◆ Exercise brief ◆
Print each of the rows below again, character for character, with nothing changed or left out.

Word and element location records
+++

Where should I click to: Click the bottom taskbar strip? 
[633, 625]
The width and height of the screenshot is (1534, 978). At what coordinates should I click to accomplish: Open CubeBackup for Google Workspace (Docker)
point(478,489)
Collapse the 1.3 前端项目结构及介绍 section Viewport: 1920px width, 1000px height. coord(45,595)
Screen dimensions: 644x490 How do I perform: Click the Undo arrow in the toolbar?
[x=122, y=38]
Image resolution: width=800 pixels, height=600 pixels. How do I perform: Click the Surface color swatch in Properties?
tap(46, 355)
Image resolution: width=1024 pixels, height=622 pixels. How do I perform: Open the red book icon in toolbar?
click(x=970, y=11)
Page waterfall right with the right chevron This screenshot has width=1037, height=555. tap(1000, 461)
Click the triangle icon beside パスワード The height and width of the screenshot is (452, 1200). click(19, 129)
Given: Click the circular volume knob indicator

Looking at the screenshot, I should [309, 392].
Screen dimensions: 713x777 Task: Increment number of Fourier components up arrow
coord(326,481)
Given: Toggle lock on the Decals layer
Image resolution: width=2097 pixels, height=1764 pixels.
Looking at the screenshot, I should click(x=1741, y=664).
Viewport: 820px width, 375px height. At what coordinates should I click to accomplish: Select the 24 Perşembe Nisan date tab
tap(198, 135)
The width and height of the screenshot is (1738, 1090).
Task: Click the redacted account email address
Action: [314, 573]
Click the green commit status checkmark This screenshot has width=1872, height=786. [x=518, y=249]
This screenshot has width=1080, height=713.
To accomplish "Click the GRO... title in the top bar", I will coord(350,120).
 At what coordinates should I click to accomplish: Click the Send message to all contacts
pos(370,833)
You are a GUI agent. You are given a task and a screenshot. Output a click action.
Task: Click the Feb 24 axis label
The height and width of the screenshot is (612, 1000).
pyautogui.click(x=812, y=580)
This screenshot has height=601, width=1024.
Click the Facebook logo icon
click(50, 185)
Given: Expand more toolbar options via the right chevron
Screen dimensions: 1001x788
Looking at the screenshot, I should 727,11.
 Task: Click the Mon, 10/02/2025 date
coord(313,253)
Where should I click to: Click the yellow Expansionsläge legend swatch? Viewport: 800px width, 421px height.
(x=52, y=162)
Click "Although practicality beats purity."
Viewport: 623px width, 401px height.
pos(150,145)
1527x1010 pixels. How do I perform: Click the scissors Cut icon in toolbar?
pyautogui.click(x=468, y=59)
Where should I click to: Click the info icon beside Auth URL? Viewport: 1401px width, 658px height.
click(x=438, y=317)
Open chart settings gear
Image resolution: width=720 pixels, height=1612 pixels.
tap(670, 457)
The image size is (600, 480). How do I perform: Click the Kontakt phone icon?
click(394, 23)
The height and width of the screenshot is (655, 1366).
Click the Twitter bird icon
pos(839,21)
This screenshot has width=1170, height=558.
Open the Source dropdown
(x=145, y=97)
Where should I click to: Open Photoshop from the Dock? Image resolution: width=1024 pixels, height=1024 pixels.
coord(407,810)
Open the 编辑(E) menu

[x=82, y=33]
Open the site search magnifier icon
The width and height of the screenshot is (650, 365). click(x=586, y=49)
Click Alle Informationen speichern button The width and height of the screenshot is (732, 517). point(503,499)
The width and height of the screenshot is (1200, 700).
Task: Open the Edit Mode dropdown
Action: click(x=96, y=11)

+++

◆ Expected answer ◆
Where should I click to: Click the bottom taskbar strip? 
[633, 625]
The width and height of the screenshot is (1534, 978). At what coordinates should I click to accomplish: Open CubeBackup for Google Workspace (Docker)
point(478,489)
Collapse the 1.3 前端项目结构及介绍 section Viewport: 1920px width, 1000px height. coord(45,595)
Screen dimensions: 644x490 How do I perform: Click the Undo arrow in the toolbar?
[x=122, y=38]
Image resolution: width=800 pixels, height=600 pixels. How do I perform: Click the Surface color swatch in Properties?
tap(46, 355)
Image resolution: width=1024 pixels, height=622 pixels. How do I perform: Open the red book icon in toolbar?
click(x=970, y=11)
Page waterfall right with the right chevron This screenshot has width=1037, height=555. tap(1000, 461)
Click the triangle icon beside パスワード The height and width of the screenshot is (452, 1200). click(19, 129)
Given: Click the circular volume knob indicator

Looking at the screenshot, I should [309, 392].
Screen dimensions: 713x777 Task: Increment number of Fourier components up arrow
coord(326,481)
Given: Toggle lock on the Decals layer
Image resolution: width=2097 pixels, height=1764 pixels.
Looking at the screenshot, I should click(x=1741, y=664).
Viewport: 820px width, 375px height. At what coordinates should I click to accomplish: Select the 24 Perşembe Nisan date tab
tap(198, 135)
The width and height of the screenshot is (1738, 1090).
Task: Click the redacted account email address
Action: [314, 573]
Click the green commit status checkmark This screenshot has width=1872, height=786. [x=518, y=249]
This screenshot has width=1080, height=713.
To accomplish "Click the GRO... title in the top bar", I will coord(350,120).
 At what coordinates should I click to accomplish: Click the Send message to all contacts
pos(370,833)
You are a GUI agent. You are given a task and a screenshot. Output a click action.
Task: Click the Feb 24 axis label
The height and width of the screenshot is (612, 1000).
pyautogui.click(x=812, y=580)
This screenshot has height=601, width=1024.
Click the Facebook logo icon
click(50, 185)
Given: Expand more toolbar options via the right chevron
Screen dimensions: 1001x788
Looking at the screenshot, I should 727,11.
 Task: Click the Mon, 10/02/2025 date
coord(313,253)
Where should I click to: Click the yellow Expansionsläge legend swatch? Viewport: 800px width, 421px height.
(x=52, y=162)
Click "Although practicality beats purity."
Viewport: 623px width, 401px height.
pos(150,145)
1527x1010 pixels. How do I perform: Click the scissors Cut icon in toolbar?
pyautogui.click(x=468, y=59)
Where should I click to: Click the info icon beside Auth URL? Viewport: 1401px width, 658px height.
click(x=438, y=317)
Open chart settings gear
Image resolution: width=720 pixels, height=1612 pixels.
tap(670, 457)
The image size is (600, 480). How do I perform: Click the Kontakt phone icon?
click(394, 23)
The height and width of the screenshot is (655, 1366).
Click the Twitter bird icon
pos(839,21)
This screenshot has width=1170, height=558.
Open the Source dropdown
(x=145, y=97)
Where should I click to: Open Photoshop from the Dock? Image resolution: width=1024 pixels, height=1024 pixels.
coord(407,810)
Open the 编辑(E) menu

[x=82, y=33]
Open the site search magnifier icon
The width and height of the screenshot is (650, 365). click(x=586, y=49)
Click Alle Informationen speichern button The width and height of the screenshot is (732, 517). point(503,499)
The width and height of the screenshot is (1200, 700).
Task: Open the Edit Mode dropdown
Action: click(x=96, y=11)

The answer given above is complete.